**Supplied information**.
* START *

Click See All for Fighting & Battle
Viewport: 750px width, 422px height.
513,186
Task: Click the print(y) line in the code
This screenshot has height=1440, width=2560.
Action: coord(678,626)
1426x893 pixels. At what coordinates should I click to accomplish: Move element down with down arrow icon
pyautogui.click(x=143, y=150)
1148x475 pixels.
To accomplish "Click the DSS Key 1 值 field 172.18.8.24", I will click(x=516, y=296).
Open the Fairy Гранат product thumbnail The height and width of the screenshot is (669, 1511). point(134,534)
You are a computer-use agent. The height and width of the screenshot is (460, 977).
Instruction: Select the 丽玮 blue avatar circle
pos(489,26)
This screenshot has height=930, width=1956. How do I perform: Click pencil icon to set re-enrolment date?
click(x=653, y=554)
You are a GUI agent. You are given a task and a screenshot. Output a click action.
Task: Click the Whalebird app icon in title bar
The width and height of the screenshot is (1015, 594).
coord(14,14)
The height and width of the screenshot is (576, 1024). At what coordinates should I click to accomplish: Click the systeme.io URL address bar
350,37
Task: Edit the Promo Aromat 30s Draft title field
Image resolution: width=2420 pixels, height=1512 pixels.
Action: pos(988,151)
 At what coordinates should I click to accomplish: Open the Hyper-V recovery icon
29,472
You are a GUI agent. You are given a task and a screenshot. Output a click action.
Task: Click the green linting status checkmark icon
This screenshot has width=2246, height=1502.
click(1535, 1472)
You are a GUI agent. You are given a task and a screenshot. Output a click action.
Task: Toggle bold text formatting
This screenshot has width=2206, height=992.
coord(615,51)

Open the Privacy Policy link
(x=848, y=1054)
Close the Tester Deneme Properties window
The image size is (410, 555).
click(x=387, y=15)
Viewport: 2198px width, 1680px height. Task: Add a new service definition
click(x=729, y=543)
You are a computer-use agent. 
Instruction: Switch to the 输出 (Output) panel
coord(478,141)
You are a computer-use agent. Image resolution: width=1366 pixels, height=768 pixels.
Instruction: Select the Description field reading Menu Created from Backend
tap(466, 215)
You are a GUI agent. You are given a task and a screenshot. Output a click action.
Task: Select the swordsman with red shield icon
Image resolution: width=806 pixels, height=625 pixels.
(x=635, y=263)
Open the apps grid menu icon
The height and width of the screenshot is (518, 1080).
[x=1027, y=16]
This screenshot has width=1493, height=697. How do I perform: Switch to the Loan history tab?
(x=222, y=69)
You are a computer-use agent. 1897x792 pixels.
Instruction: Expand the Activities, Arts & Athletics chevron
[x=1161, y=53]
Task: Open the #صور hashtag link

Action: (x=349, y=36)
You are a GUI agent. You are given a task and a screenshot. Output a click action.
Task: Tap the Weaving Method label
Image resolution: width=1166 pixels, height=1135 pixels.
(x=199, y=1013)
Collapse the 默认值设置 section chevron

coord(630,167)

* END *

**Exercise objective**. Print every line of the listing above without any changes.

**Complete output**.
Click See All for Fighting & Battle
Viewport: 750px width, 422px height.
513,186
Task: Click the print(y) line in the code
This screenshot has height=1440, width=2560.
Action: coord(678,626)
1426x893 pixels. At what coordinates should I click to accomplish: Move element down with down arrow icon
pyautogui.click(x=143, y=150)
1148x475 pixels.
To accomplish "Click the DSS Key 1 值 field 172.18.8.24", I will click(x=516, y=296).
Open the Fairy Гранат product thumbnail The height and width of the screenshot is (669, 1511). point(134,534)
You are a computer-use agent. The height and width of the screenshot is (460, 977).
Instruction: Select the 丽玮 blue avatar circle
pos(489,26)
This screenshot has height=930, width=1956. How do I perform: Click pencil icon to set re-enrolment date?
click(x=653, y=554)
You are a GUI agent. You are given a task and a screenshot. Output a click action.
Task: Click the Whalebird app icon in title bar
The width and height of the screenshot is (1015, 594).
coord(14,14)
The height and width of the screenshot is (576, 1024). At what coordinates should I click to accomplish: Click the systeme.io URL address bar
350,37
Task: Edit the Promo Aromat 30s Draft title field
Image resolution: width=2420 pixels, height=1512 pixels.
Action: pos(988,151)
 At what coordinates should I click to accomplish: Open the Hyper-V recovery icon
29,472
You are a GUI agent. You are given a task and a screenshot. Output a click action.
Task: Click the green linting status checkmark icon
This screenshot has width=2246, height=1502.
click(1535, 1472)
You are a GUI agent. You are given a task and a screenshot. Output a click action.
Task: Toggle bold text formatting
This screenshot has width=2206, height=992.
coord(615,51)

Open the Privacy Policy link
(x=848, y=1054)
Close the Tester Deneme Properties window
The image size is (410, 555).
click(x=387, y=15)
Viewport: 2198px width, 1680px height. Task: Add a new service definition
click(x=729, y=543)
You are a computer-use agent. 
Instruction: Switch to the 输出 (Output) panel
coord(478,141)
You are a computer-use agent. Image resolution: width=1366 pixels, height=768 pixels.
Instruction: Select the Description field reading Menu Created from Backend
tap(466, 215)
You are a GUI agent. You are given a task and a screenshot. Output a click action.
Task: Select the swordsman with red shield icon
Image resolution: width=806 pixels, height=625 pixels.
(x=635, y=263)
Open the apps grid menu icon
The height and width of the screenshot is (518, 1080).
[x=1027, y=16]
This screenshot has width=1493, height=697. How do I perform: Switch to the Loan history tab?
(x=222, y=69)
You are a computer-use agent. 1897x792 pixels.
Instruction: Expand the Activities, Arts & Athletics chevron
[x=1161, y=53]
Task: Open the #صور hashtag link

Action: (x=349, y=36)
You are a GUI agent. You are given a task and a screenshot. Output a click action.
Task: Tap the Weaving Method label
Image resolution: width=1166 pixels, height=1135 pixels.
(x=199, y=1013)
Collapse the 默认值设置 section chevron

coord(630,167)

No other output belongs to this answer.